We get this question a lot. People create an estate plan including, at least, a will, and then move to another state. They want to know if their existing wills are still valid the new state. The answer is a qualified "yes, sort of."
If the will was valid in the other state, then it is valid in your new state, which means it will be admitted to probate. That said, there are a few nuances that need to be added for a complete answer:
- First, a probate judge in your new state is not expected to know the laws of every state, so he or she will need your estate attorney to introduce evidence to prove that the will was valid when and where made. That might mean hiring an attorney in the state where the will was executed to research the law in effect as of the date of the will and prepare an affidavit that the will was valid when made in the other state. That adds to the time and expense of probate.
- Just because the will is "admitted" to probate does not also mean it is "proved". If it is not "self-proving", then witnesses will need to be called to testify, regardless of whether the will was made in another state or in the state in which you reside now. If it does have a "self-proving" affidavit, that affidavit is probably valid in the state where made (especially if an attorney helped you draft it) but that does not necessarily mean it is valid in the state in which you have moved.
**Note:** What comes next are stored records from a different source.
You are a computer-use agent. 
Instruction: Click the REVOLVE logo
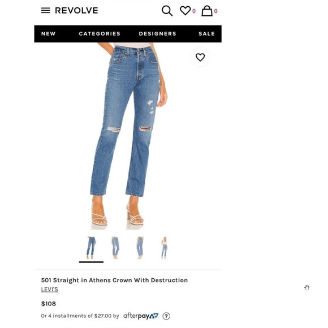[x=76, y=10]
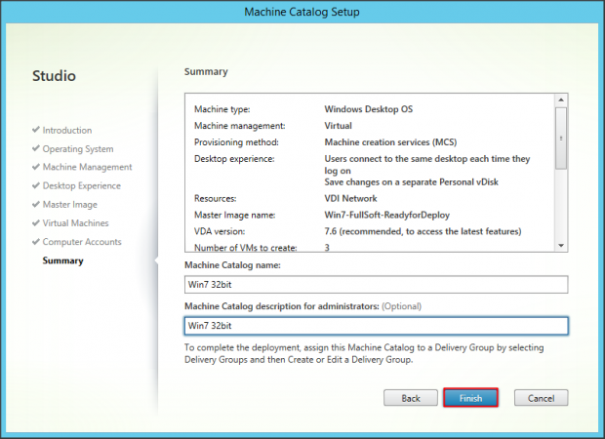Click the Machine Catalog name text field
Screen dimensions: 605x439
click(376, 284)
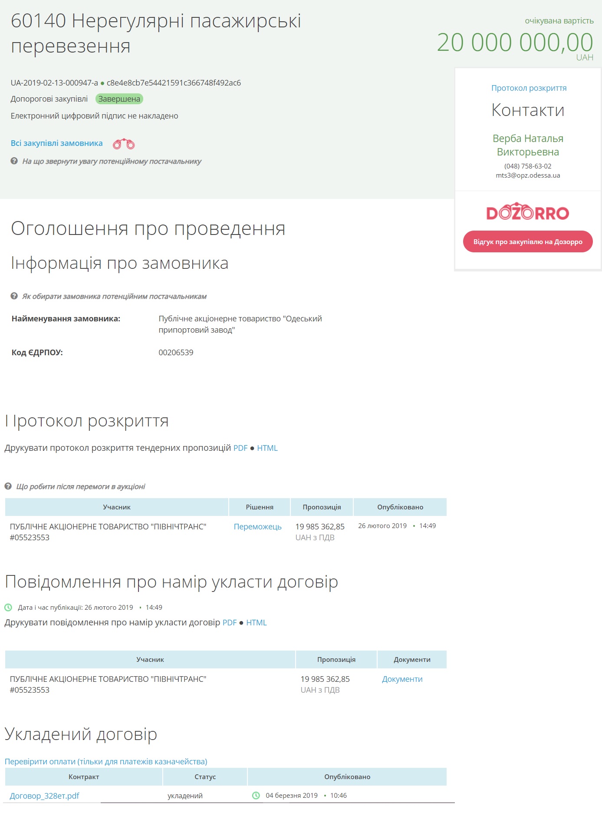Click the question icon near supplier attention hint
The width and height of the screenshot is (602, 836).
14,161
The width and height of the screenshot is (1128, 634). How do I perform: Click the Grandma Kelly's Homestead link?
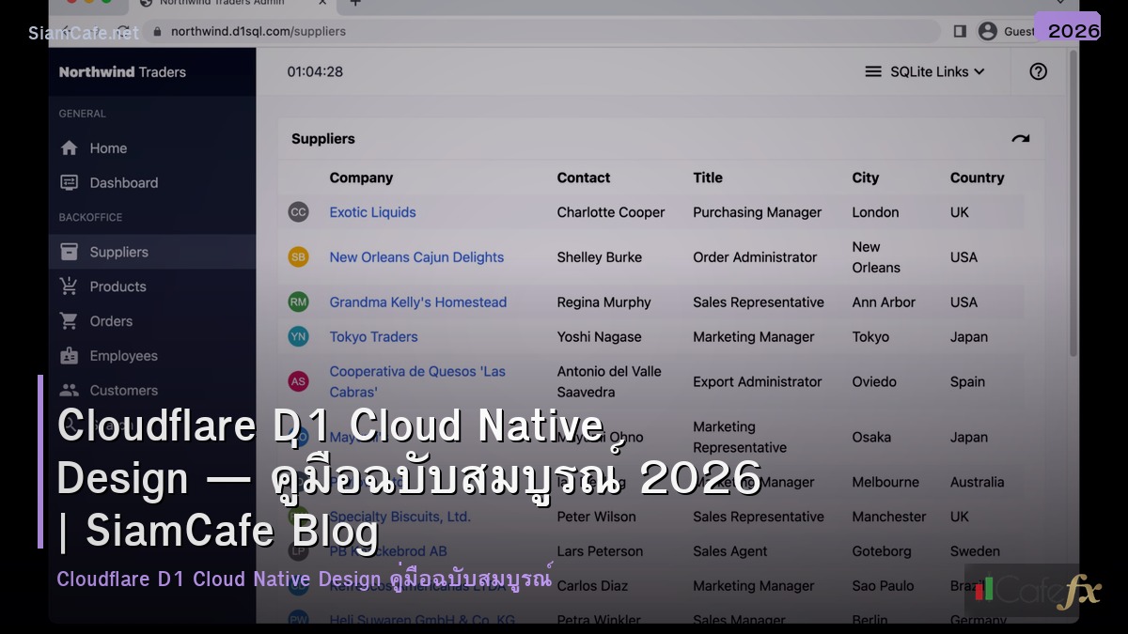(x=417, y=302)
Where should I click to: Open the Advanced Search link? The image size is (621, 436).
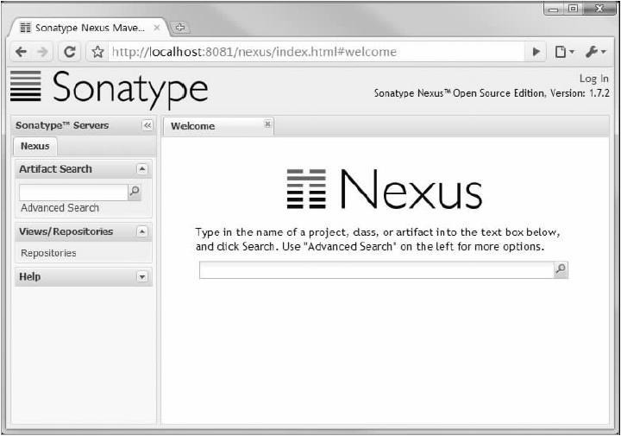60,208
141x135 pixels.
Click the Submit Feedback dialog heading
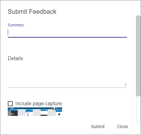(32, 12)
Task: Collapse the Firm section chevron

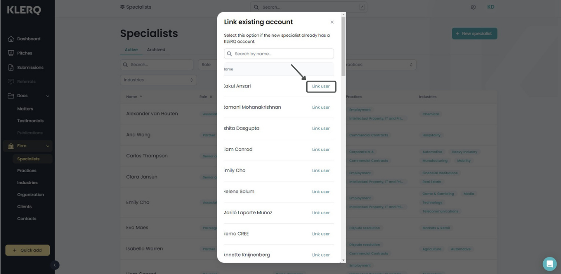Action: pos(48,147)
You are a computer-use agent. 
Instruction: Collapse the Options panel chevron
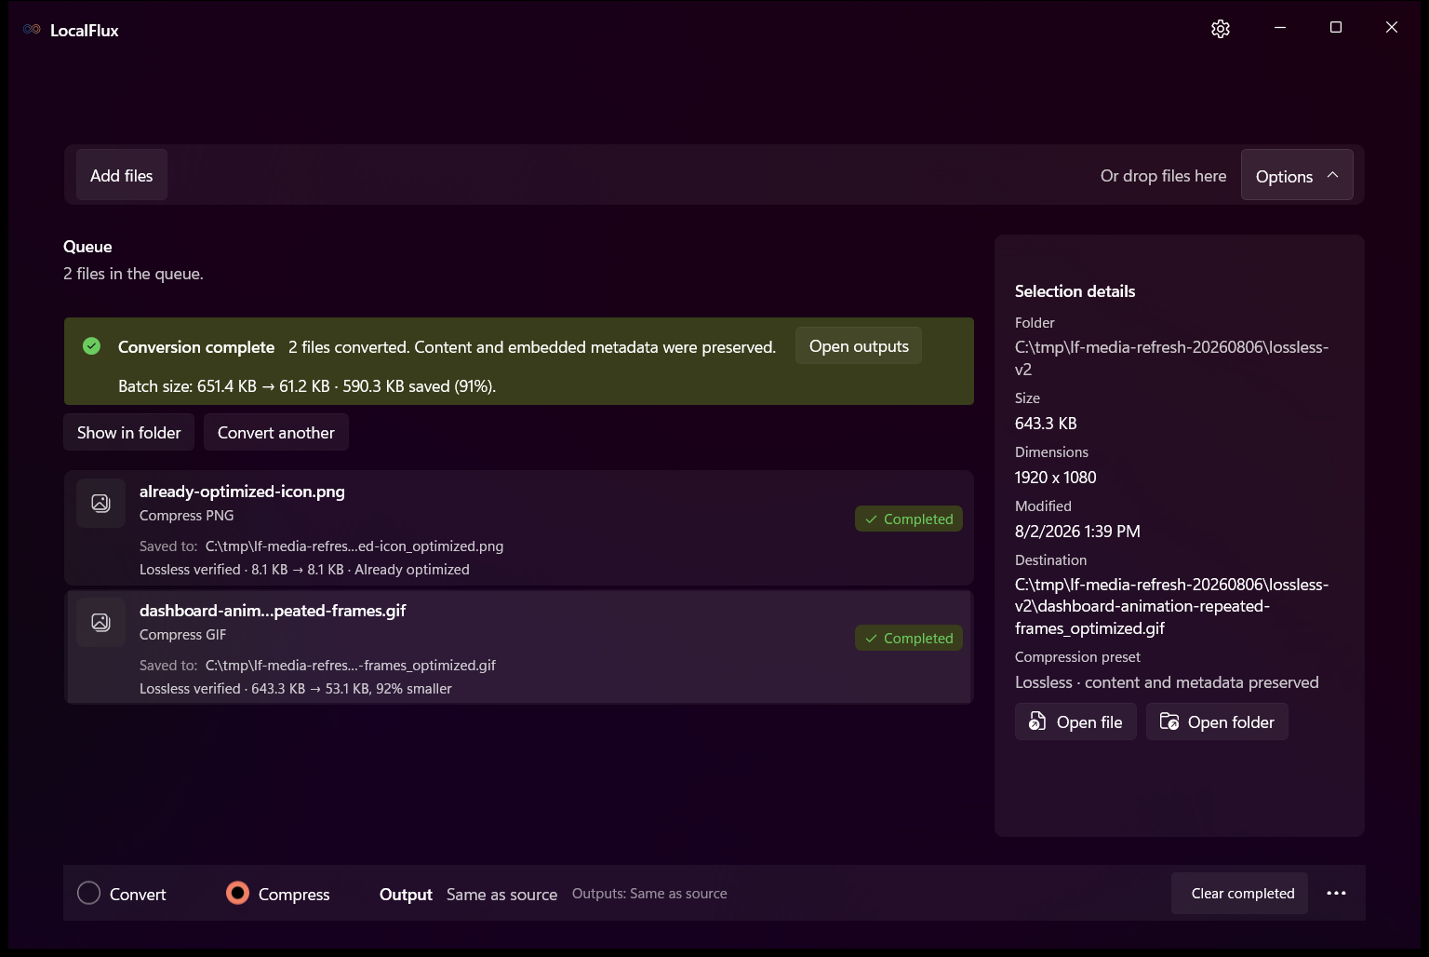click(x=1332, y=175)
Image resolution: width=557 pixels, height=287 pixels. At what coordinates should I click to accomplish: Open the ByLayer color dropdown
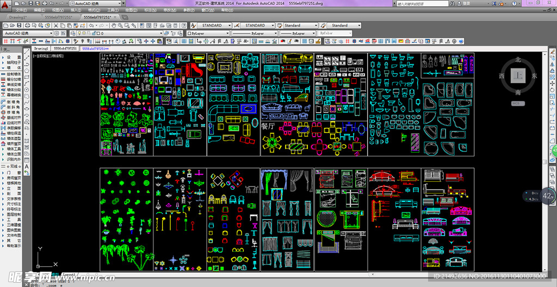209,33
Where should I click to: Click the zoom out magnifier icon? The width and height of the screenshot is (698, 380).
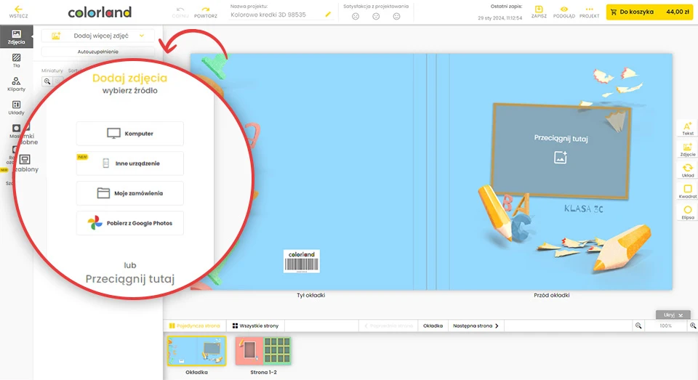pos(638,326)
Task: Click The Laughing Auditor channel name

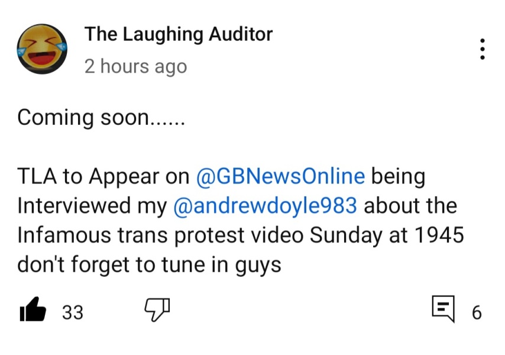Action: point(179,34)
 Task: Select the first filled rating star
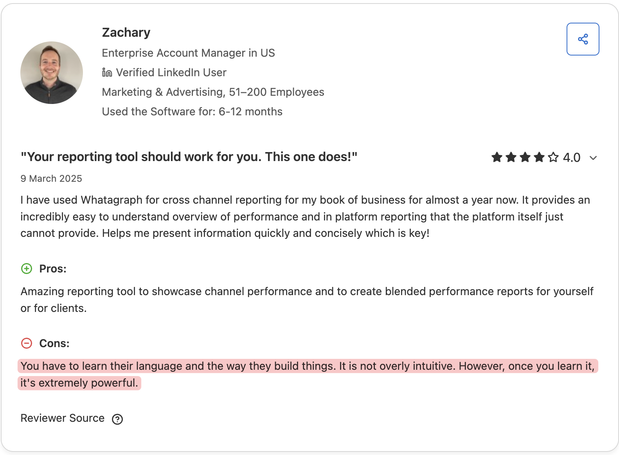(497, 157)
For example, if you have a will made in a state that requires only one witness, and that witness signs a self-proving affidavit that is notarized, that does not mean that the will is still considered self-proving if you move to a state that requires two witnesses. Having to locate the witnesses from the other state and call them to testify in the new state adds to the time and expense of probate.
- Just because the will is considered valid where made and in the new state does not mean that the new state will enforce every provision as written or that it will work as intended. For example, if you lived in a community property state when you made your will, and your will intentionally disinherits your spouse (which is perfectly "legal" in a community property state), you might be shocked to learn that when you move to a separate property state that your spouse WILL be able to claim a hefty percentage of your estate against your will. If you still want to disinherit your spouse after you have moved to a separate property state, you will need to engage in new and different strategies to accomplish that. (Just FYI, disinheriting a spouse is not necessary a sign of lack of love and affection. This is often done intentionally for perfectly innocent or intelligent reasons.)
The bottom line is if you move to another state, you always should have your estate plan reviewed by an experienced estate planning attorney in the new state, and most likely some updates will be needed.